I would like to begin by establishing my modest credentials    to speak about the present FTII strike.

I have been close to the FTII since 1971, as a student, as a visiting professor; I have served on the Academic Council and the FTII Society. I have been on the selection panel for students of the direction course.

The FTII students are chosen for their performance in the rigorous aptitude and knowledge tests (and not for faked and scammed certificates or testimonials, common today from various students to ministers). They are talented adults and have made the choice of their profession consciously, with care and financial risk. They need to make their mark in a highly competitive profession. They have no time to waste on non-issues.

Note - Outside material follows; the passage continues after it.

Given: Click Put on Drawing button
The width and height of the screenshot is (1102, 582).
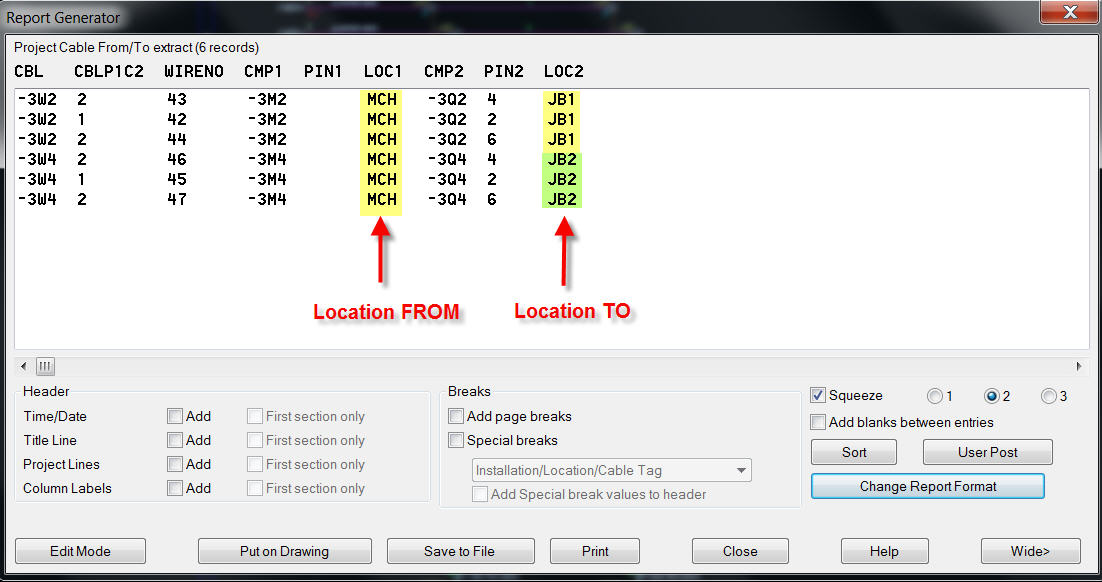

I have seen several strikes of the FTII students from the side of the students as well as from that of the faculty. I would like to make the following observations about the past and present strikes of the FTII students.

Those who criticise the striking students of FTII, today or in the past, fail to realize or turn a blind eye to the fact that none of the strikes have been for personal and trivial grievances. At each time, it was the only option left, when the very basic reasons for the existence of FTII as an institution of advanced centre of learning of cinema were threatened by the powers that be.

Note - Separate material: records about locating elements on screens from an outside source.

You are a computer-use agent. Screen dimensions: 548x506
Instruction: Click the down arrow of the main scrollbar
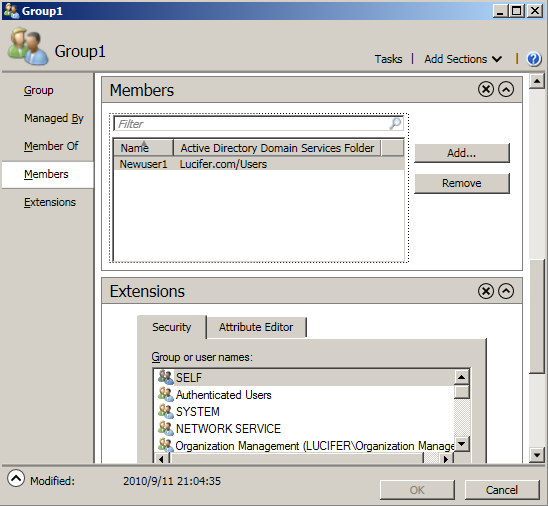536,455
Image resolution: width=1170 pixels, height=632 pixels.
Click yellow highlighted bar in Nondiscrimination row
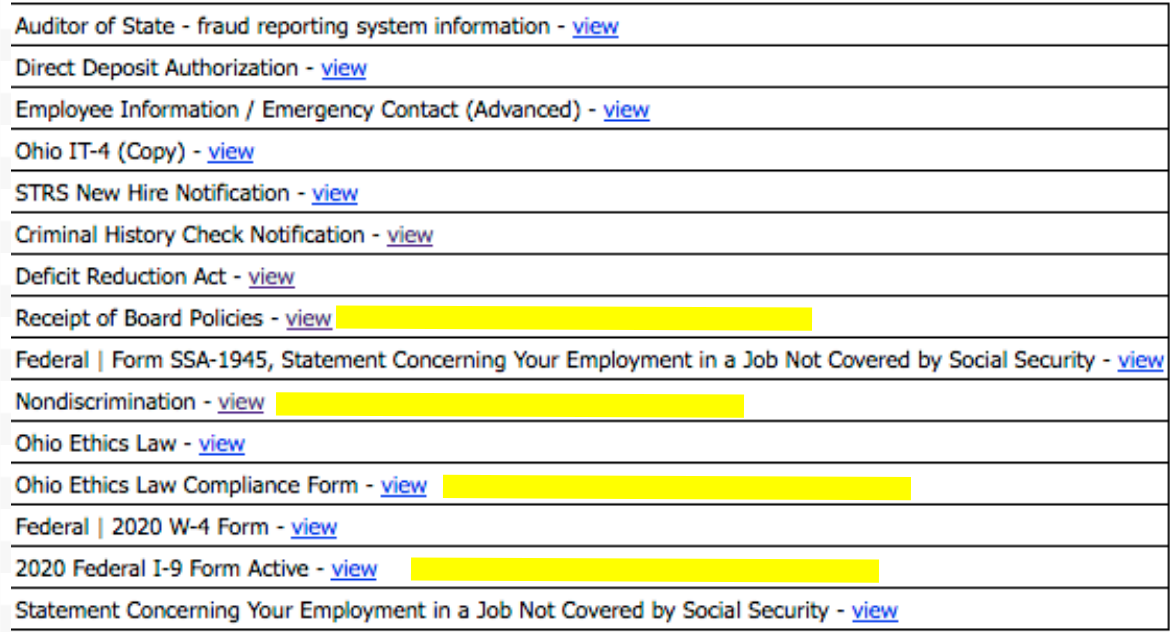pyautogui.click(x=509, y=405)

Such strikes, especially the present one, are an indication of the mala fides of the various governments on specific issues that have threatened this international centre of excellence in cinema. They are indications of the ever-vigilant student body, which has to have a say in what they study. This is even truer today in the age of the Net, when the students know what is happening at the cutting-edge of world cinema.

The present strike is of a special importance, because the issue it addresses goes beyond the FTII and is of vital importance to preserve the life of our democracy and the constitution of our country.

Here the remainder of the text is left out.